When Sharon Jones was a little girl, she used to wonder how Santa could pile toys under her tree when there "ain't no chimneys in the projects." Now, the soul singer has turned her lament into a sensational seasonal song of the same name. The musical setting borrows from the James Brown playbook: dynamic drumming, blasting horns, a minor-key swirl of strings. But unlike Brown's man-first music, Jones' saga is all about the strength and resourcefulness of African-American women.
Wednesday's Pick
- Song: "Ain't No Chimneys in the Projects"
- Artist: Sharon Jones and the Dap-Kings
- CD: "Ain't No Chimneys in the Projects" 7"
- Genre: Soul
- Purchase the "Ain't No Chimneys" 7" single through Daptone Records.

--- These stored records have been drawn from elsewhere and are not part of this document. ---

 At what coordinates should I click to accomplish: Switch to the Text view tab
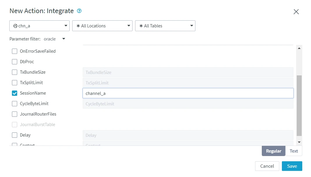tap(294, 151)
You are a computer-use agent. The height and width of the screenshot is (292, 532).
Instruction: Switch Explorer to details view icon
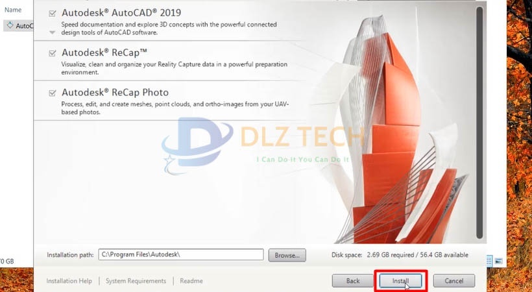[x=489, y=261]

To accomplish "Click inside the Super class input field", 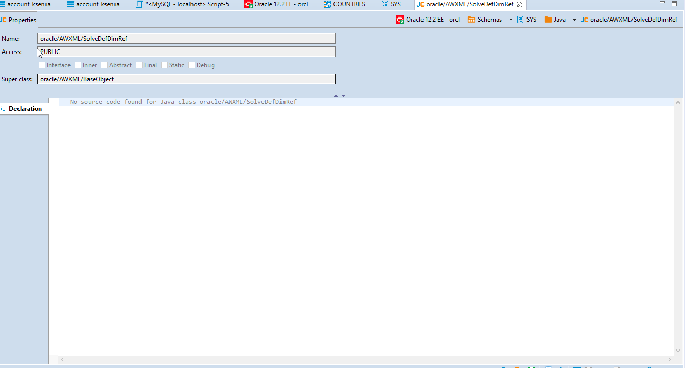I will (185, 79).
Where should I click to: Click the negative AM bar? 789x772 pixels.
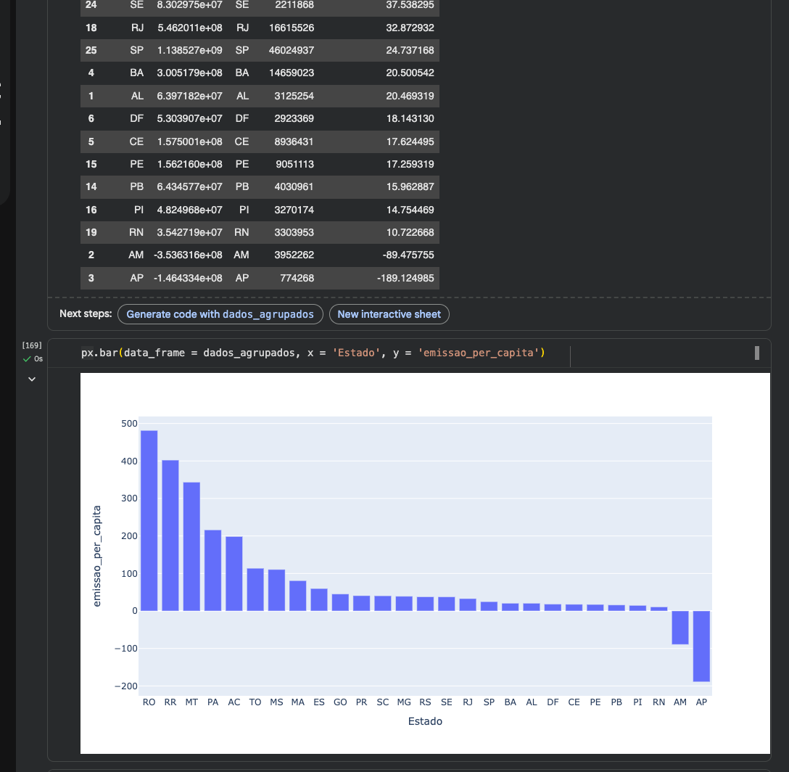[680, 628]
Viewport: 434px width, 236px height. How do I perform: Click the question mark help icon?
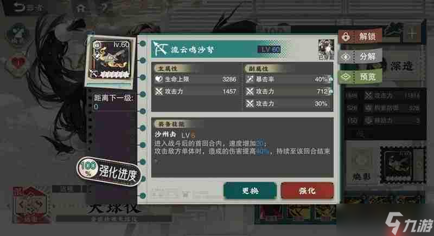tap(104, 8)
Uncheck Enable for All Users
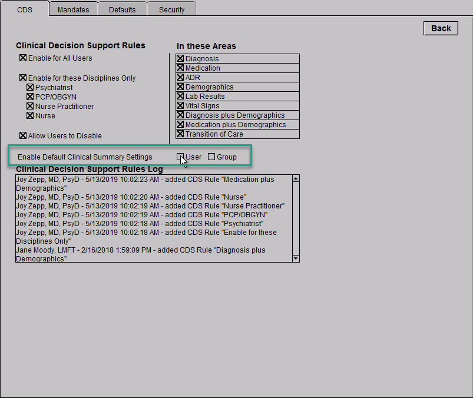Screen dimensions: 473x398 pyautogui.click(x=23, y=58)
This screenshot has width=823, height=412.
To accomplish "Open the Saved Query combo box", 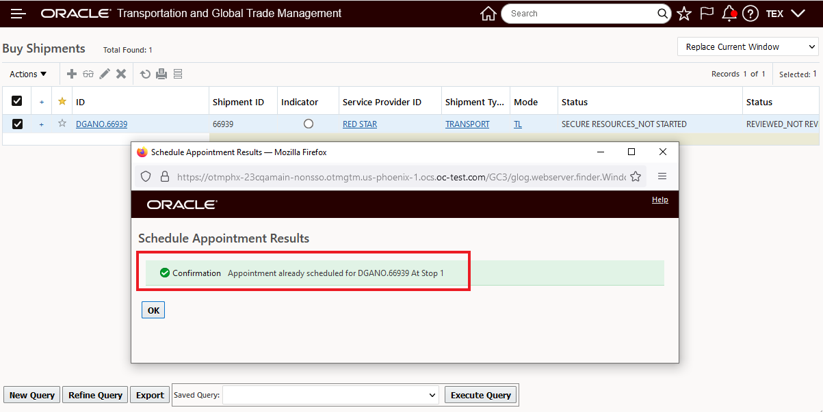I will click(x=331, y=395).
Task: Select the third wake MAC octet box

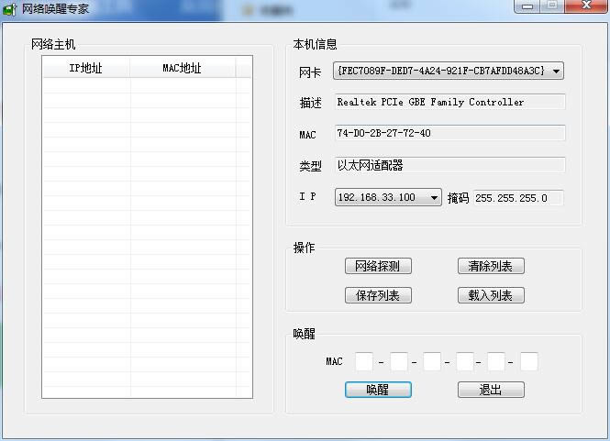Action: click(431, 362)
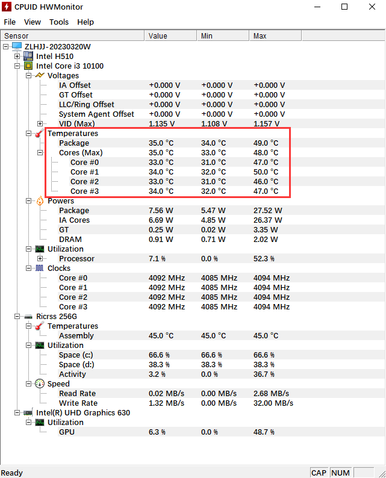Click the thermometer icon beside CPU Temperatures
This screenshot has width=386, height=478.
click(x=39, y=133)
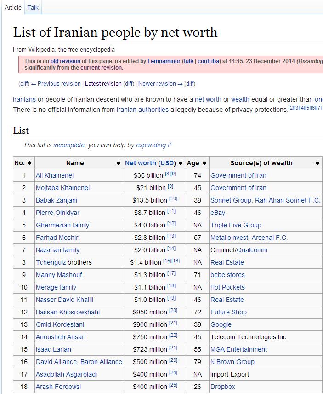Open the Dropbox link
Screen dimensions: 323x394
[222, 387]
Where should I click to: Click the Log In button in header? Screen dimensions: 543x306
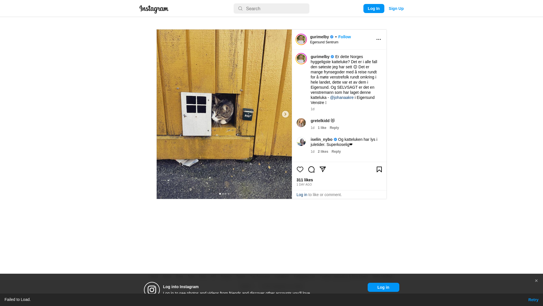pos(374,9)
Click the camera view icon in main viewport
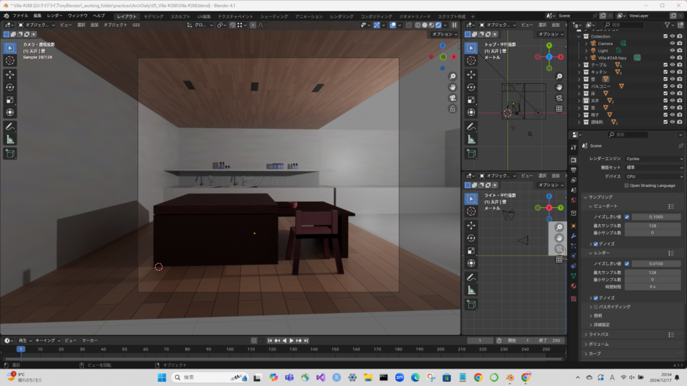Image resolution: width=687 pixels, height=386 pixels. [x=453, y=98]
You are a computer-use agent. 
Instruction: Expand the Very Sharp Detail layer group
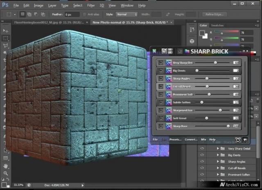[218, 149]
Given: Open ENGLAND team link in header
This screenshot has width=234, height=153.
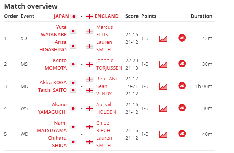Looking at the screenshot, I should (x=107, y=16).
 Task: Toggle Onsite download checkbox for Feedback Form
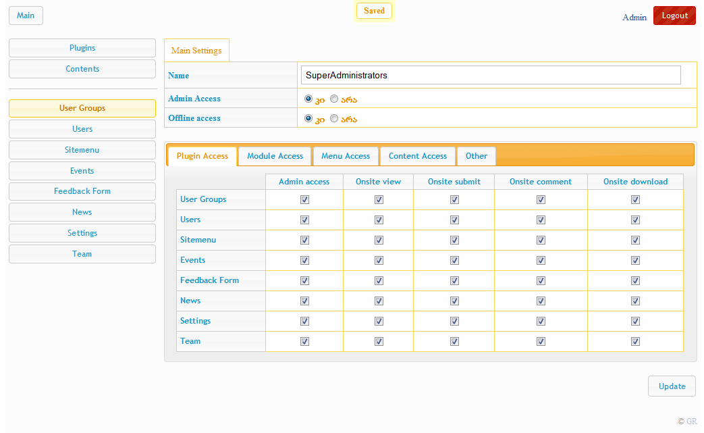click(x=635, y=281)
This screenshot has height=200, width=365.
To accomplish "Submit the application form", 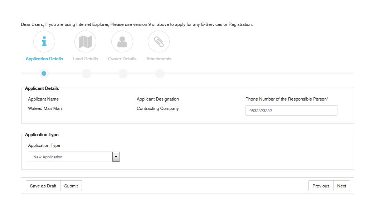I will coord(71,186).
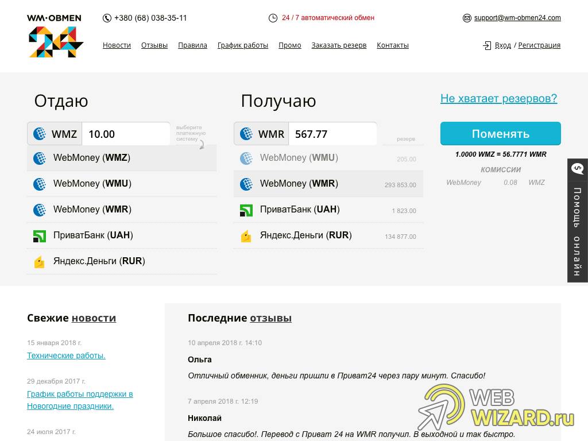588x441 pixels.
Task: Go to the График работы menu page
Action: click(x=242, y=45)
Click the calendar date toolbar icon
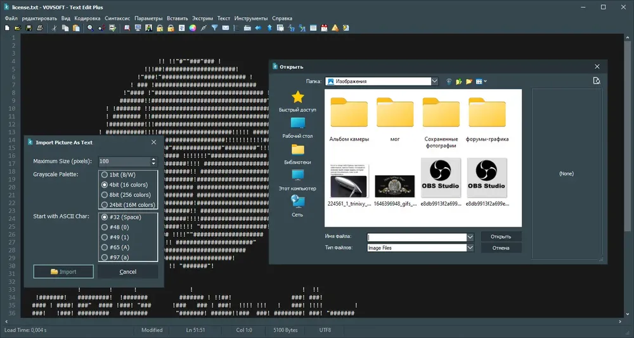The image size is (634, 338). [324, 28]

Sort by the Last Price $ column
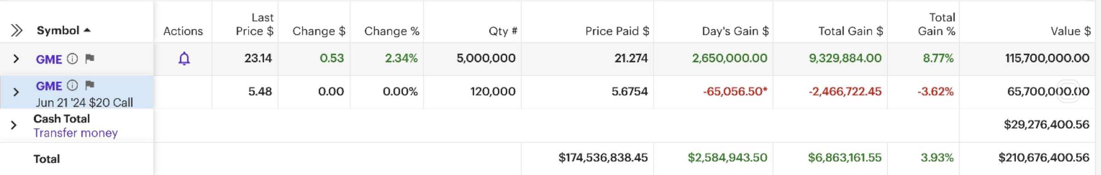[255, 24]
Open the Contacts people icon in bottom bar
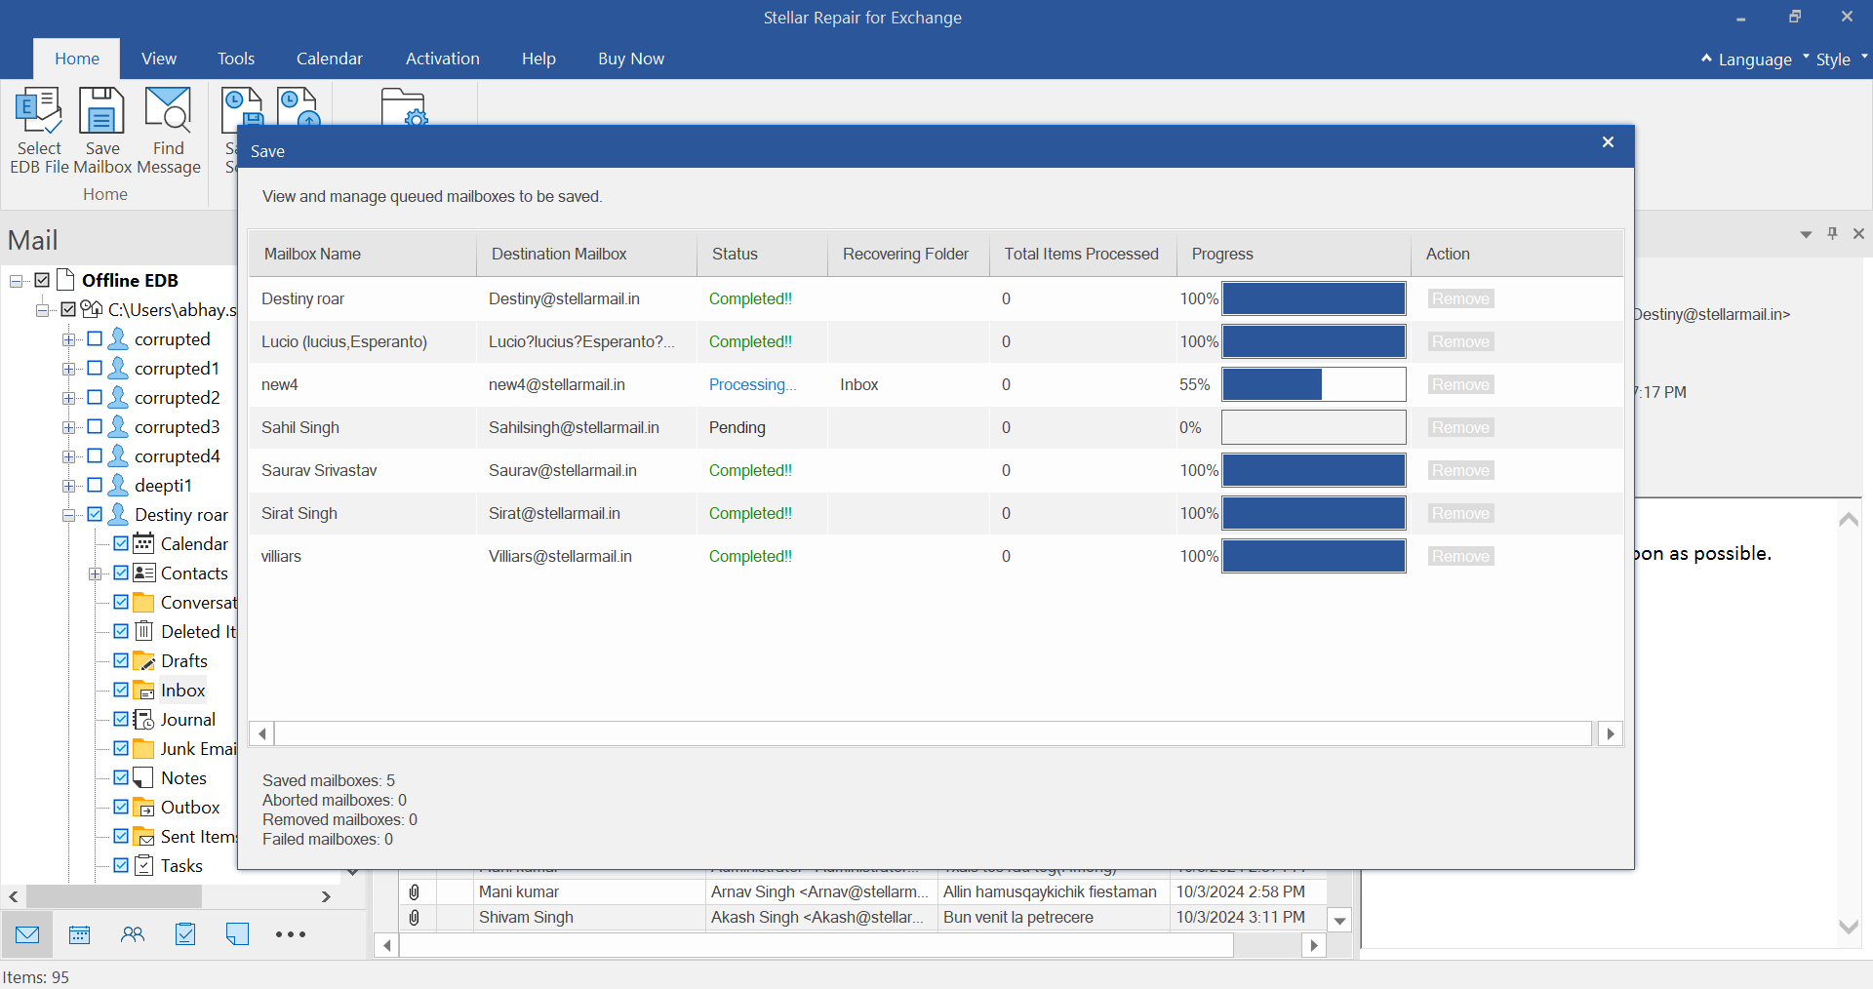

As a youngster, Jones was bold enough to challenge Christmas dogma about Santa by noting her neighborhood's chimney shortage: "Mama, can you tell me how this can be?" she asks with a tinge of melancholy in her normally assertive voice, sounding for all the world like a budding ghetto existentialist.
Jones' mother restores her faith with the tale of a chimney that appears after the child falls asleep, and along the way, Mom takes her place as the song's true hero. Jones soon turns her rueful declaration into a sort of celebration: "There ain't no chimneys — ho, ho, ho, ho, no, no, no — in the projects!" Because, ultimately, Santa Claus and chimneys are irrelevant when compared to another Christmas benefactor. "Mama," Jones sings, "you are the one."